Task objective. The answer should contain all of the records below, each one copied word for word.

*** Block opens ***

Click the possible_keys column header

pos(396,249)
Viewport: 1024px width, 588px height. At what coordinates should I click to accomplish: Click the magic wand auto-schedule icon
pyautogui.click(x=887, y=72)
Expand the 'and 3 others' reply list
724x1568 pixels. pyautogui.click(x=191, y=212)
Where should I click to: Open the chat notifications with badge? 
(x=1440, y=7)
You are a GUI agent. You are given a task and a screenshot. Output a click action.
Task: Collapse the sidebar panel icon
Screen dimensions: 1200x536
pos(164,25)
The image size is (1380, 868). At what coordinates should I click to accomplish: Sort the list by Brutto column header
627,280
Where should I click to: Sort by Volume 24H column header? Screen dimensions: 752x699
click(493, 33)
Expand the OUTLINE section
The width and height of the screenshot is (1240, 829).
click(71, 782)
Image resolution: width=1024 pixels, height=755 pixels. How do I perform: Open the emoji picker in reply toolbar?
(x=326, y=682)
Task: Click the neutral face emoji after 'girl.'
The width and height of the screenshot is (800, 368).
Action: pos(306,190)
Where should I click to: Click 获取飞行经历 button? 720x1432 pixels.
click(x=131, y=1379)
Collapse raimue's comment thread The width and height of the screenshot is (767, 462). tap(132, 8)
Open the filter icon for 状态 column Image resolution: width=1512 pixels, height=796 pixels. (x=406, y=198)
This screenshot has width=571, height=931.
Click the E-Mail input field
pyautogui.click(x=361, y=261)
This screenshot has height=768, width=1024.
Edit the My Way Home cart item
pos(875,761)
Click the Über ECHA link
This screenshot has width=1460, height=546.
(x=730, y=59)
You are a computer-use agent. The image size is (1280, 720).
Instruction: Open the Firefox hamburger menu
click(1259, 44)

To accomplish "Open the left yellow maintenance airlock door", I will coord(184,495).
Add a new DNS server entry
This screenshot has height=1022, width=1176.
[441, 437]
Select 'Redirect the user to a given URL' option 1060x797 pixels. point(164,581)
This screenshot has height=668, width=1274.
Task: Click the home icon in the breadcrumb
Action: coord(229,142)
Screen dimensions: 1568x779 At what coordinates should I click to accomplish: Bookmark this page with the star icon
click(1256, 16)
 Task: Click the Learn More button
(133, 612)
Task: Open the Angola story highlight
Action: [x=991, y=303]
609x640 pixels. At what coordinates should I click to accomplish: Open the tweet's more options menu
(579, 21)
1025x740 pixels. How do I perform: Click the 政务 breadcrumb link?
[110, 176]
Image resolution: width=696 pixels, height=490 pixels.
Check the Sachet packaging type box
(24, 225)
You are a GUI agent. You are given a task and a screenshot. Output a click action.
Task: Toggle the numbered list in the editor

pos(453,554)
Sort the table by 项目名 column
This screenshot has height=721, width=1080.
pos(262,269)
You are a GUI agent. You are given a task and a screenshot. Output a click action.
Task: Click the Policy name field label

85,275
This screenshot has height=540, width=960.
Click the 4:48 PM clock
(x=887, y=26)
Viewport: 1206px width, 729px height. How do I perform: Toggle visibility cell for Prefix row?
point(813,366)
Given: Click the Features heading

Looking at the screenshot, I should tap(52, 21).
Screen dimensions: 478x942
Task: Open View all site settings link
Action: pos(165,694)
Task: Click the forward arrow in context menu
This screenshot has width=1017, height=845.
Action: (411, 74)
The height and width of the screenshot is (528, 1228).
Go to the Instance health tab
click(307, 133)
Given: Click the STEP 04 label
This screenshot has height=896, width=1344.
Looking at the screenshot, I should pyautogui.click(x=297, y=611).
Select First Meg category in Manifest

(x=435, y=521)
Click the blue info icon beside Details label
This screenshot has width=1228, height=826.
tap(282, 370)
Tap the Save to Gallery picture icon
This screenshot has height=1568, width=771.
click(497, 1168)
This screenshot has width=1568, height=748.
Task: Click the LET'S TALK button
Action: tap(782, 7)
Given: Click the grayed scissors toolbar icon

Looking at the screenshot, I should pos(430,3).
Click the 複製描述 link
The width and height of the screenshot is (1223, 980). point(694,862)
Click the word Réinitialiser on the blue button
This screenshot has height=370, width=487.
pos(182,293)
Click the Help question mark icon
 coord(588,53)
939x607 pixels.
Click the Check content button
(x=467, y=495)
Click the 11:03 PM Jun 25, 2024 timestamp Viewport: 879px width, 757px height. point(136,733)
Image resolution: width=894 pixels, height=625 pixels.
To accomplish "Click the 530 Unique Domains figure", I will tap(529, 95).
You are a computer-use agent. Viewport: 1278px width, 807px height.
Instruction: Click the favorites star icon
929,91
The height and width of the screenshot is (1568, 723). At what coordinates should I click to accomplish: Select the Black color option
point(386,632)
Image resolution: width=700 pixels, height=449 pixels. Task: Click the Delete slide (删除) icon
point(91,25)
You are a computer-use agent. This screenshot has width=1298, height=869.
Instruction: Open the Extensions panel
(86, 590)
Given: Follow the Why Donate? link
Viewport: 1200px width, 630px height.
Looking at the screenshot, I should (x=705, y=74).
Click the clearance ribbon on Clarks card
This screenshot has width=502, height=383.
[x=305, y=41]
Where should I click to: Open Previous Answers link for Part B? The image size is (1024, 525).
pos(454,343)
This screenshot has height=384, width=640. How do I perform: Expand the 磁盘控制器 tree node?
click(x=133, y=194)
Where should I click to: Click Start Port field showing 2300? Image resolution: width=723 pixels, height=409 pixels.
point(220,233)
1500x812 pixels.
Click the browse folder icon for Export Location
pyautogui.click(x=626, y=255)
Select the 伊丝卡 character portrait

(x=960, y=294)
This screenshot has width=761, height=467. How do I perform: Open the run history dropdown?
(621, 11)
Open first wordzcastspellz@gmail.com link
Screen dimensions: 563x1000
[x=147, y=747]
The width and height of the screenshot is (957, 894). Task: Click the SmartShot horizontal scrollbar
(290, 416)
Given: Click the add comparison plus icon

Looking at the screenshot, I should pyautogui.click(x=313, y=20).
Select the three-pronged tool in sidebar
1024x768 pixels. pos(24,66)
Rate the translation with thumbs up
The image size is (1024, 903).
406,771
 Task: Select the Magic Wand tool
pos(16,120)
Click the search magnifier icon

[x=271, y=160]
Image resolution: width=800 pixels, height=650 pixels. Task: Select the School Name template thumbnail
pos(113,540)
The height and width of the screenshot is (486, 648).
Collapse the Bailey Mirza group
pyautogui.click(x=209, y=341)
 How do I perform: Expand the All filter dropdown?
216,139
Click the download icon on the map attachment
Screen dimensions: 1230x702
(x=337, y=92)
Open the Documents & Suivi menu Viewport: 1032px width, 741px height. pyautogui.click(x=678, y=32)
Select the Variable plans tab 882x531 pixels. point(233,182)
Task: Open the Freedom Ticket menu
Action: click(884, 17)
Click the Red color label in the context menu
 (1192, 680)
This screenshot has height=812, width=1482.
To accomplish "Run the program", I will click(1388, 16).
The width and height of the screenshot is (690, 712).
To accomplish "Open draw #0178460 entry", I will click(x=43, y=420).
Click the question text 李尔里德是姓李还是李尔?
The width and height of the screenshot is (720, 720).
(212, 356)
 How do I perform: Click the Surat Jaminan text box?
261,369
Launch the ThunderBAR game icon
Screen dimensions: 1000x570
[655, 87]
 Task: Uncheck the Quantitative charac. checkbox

*** Block closes ***

Written reply.
Click the possible_keys column header

pos(396,249)
Viewport: 1024px width, 588px height. At what coordinates should I click to accomplish: Click the magic wand auto-schedule icon
pyautogui.click(x=887, y=72)
Expand the 'and 3 others' reply list
724x1568 pixels. pyautogui.click(x=191, y=212)
Where should I click to: Open the chat notifications with badge? 
(x=1440, y=7)
You are a GUI agent. You are given a task and a screenshot. Output a click action.
Task: Collapse the sidebar panel icon
Screen dimensions: 1200x536
pos(164,25)
The image size is (1380, 868). At what coordinates should I click to accomplish: Sort the list by Brutto column header
627,280
Where should I click to: Sort by Volume 24H column header? Screen dimensions: 752x699
click(493, 33)
Expand the OUTLINE section
The width and height of the screenshot is (1240, 829).
click(71, 782)
Image resolution: width=1024 pixels, height=755 pixels. How do I perform: Open the emoji picker in reply toolbar?
(x=326, y=682)
Task: Click the neutral face emoji after 'girl.'
The width and height of the screenshot is (800, 368).
Action: pos(306,190)
Where should I click to: Click 获取飞行经历 button? 720x1432 pixels.
click(x=131, y=1379)
Collapse raimue's comment thread The width and height of the screenshot is (767, 462). tap(132, 8)
Open the filter icon for 状态 column Image resolution: width=1512 pixels, height=796 pixels. (x=406, y=198)
This screenshot has width=571, height=931.
Click the E-Mail input field
pyautogui.click(x=361, y=261)
This screenshot has height=768, width=1024.
Edit the My Way Home cart item
pos(875,761)
Click the Über ECHA link
This screenshot has width=1460, height=546.
(x=730, y=59)
You are a computer-use agent. The image size is (1280, 720).
Instruction: Open the Firefox hamburger menu
click(1259, 44)

To accomplish "Open the left yellow maintenance airlock door", I will coord(184,495).
Add a new DNS server entry
This screenshot has height=1022, width=1176.
[441, 437]
Select 'Redirect the user to a given URL' option 1060x797 pixels. point(164,581)
This screenshot has height=668, width=1274.
Task: Click the home icon in the breadcrumb
Action: coord(229,142)
Screen dimensions: 1568x779 At what coordinates should I click to accomplish: Bookmark this page with the star icon
click(1256, 16)
 Task: Click the Learn More button
(133, 612)
Task: Open the Angola story highlight
Action: [x=991, y=303]
609x640 pixels. At what coordinates should I click to accomplish: Open the tweet's more options menu
(579, 21)
1025x740 pixels. How do I perform: Click the 政务 breadcrumb link?
[110, 176]
Image resolution: width=696 pixels, height=490 pixels.
Check the Sachet packaging type box
(24, 225)
You are a GUI agent. You are given a task and a screenshot. Output a click action.
Task: Toggle the numbered list in the editor

pos(453,554)
Sort the table by 项目名 column
This screenshot has height=721, width=1080.
pos(262,269)
You are a GUI agent. You are given a task and a screenshot. Output a click action.
Task: Click the Policy name field label

85,275
This screenshot has height=540, width=960.
Click the 4:48 PM clock
(x=887, y=26)
Viewport: 1206px width, 729px height. How do I perform: Toggle visibility cell for Prefix row?
point(813,366)
Given: Click the Features heading

Looking at the screenshot, I should tap(52, 21).
Screen dimensions: 478x942
Task: Open View all site settings link
Action: pos(165,694)
Task: Click the forward arrow in context menu
This screenshot has width=1017, height=845.
Action: (411, 74)
The height and width of the screenshot is (528, 1228).
Go to the Instance health tab
click(307, 133)
Given: Click the STEP 04 label
This screenshot has height=896, width=1344.
Looking at the screenshot, I should pyautogui.click(x=297, y=611).
Select First Meg category in Manifest

(x=435, y=521)
Click the blue info icon beside Details label
This screenshot has width=1228, height=826.
tap(282, 370)
Tap the Save to Gallery picture icon
This screenshot has height=1568, width=771.
click(497, 1168)
This screenshot has width=1568, height=748.
Task: Click the LET'S TALK button
Action: tap(782, 7)
Given: Click the grayed scissors toolbar icon

Looking at the screenshot, I should pos(430,3).
Click the 複製描述 link
The width and height of the screenshot is (1223, 980). point(694,862)
Click the word Réinitialiser on the blue button
This screenshot has height=370, width=487.
pos(182,293)
Click the Help question mark icon
 coord(588,53)
939x607 pixels.
Click the Check content button
(x=467, y=495)
Click the 11:03 PM Jun 25, 2024 timestamp Viewport: 879px width, 757px height. point(136,733)
Image resolution: width=894 pixels, height=625 pixels.
To accomplish "Click the 530 Unique Domains figure", I will tap(529, 95).
You are a computer-use agent. Viewport: 1278px width, 807px height.
Instruction: Click the favorites star icon
929,91
The height and width of the screenshot is (1568, 723). At what coordinates should I click to accomplish: Select the Black color option
point(386,632)
Image resolution: width=700 pixels, height=449 pixels. Task: Click the Delete slide (删除) icon
point(91,25)
You are a computer-use agent. This screenshot has width=1298, height=869.
Instruction: Open the Extensions panel
(86, 590)
Given: Follow the Why Donate? link
Viewport: 1200px width, 630px height.
Looking at the screenshot, I should (x=705, y=74).
Click the clearance ribbon on Clarks card
This screenshot has width=502, height=383.
[x=305, y=41]
Where should I click to: Open Previous Answers link for Part B? The image size is (1024, 525).
pos(454,343)
This screenshot has height=384, width=640. How do I perform: Expand the 磁盘控制器 tree node?
click(x=133, y=194)
Where should I click to: Click Start Port field showing 2300? Image resolution: width=723 pixels, height=409 pixels.
point(220,233)
1500x812 pixels.
Click the browse folder icon for Export Location
pyautogui.click(x=626, y=255)
Select the 伊丝卡 character portrait

(x=960, y=294)
This screenshot has width=761, height=467. How do I perform: Open the run history dropdown?
(621, 11)
Open first wordzcastspellz@gmail.com link
Screen dimensions: 563x1000
[x=147, y=747]
The width and height of the screenshot is (957, 894). Task: Click the SmartShot horizontal scrollbar
(290, 416)
Given: Click the add comparison plus icon

Looking at the screenshot, I should pyautogui.click(x=313, y=20).
Select the three-pronged tool in sidebar
1024x768 pixels. pos(24,66)
Rate the translation with thumbs up
The image size is (1024, 903).
406,771
 Task: Select the Magic Wand tool
pos(16,120)
Click the search magnifier icon

[x=271, y=160]
Image resolution: width=800 pixels, height=650 pixels. Task: Select the School Name template thumbnail
pos(113,540)
The height and width of the screenshot is (486, 648).
Collapse the Bailey Mirza group
pyautogui.click(x=209, y=341)
 How do I perform: Expand the All filter dropdown?
216,139
Click the download icon on the map attachment
Screen dimensions: 1230x702
(x=337, y=92)
Open the Documents & Suivi menu Viewport: 1032px width, 741px height. pyautogui.click(x=678, y=32)
Select the Variable plans tab 882x531 pixels. point(233,182)
Task: Open the Freedom Ticket menu
Action: click(884, 17)
Click the Red color label in the context menu
 (1192, 680)
This screenshot has height=812, width=1482.
To accomplish "Run the program", I will click(1388, 16).
The width and height of the screenshot is (690, 712).
To accomplish "Open draw #0178460 entry", I will click(x=43, y=420).
Click the question text 李尔里德是姓李还是李尔?
The width and height of the screenshot is (720, 720).
(212, 356)
 How do I perform: Click the Surat Jaminan text box?
261,369
Launch the ThunderBAR game icon
Screen dimensions: 1000x570
[655, 87]
 Task: Uncheck the Quantitative charac. checkbox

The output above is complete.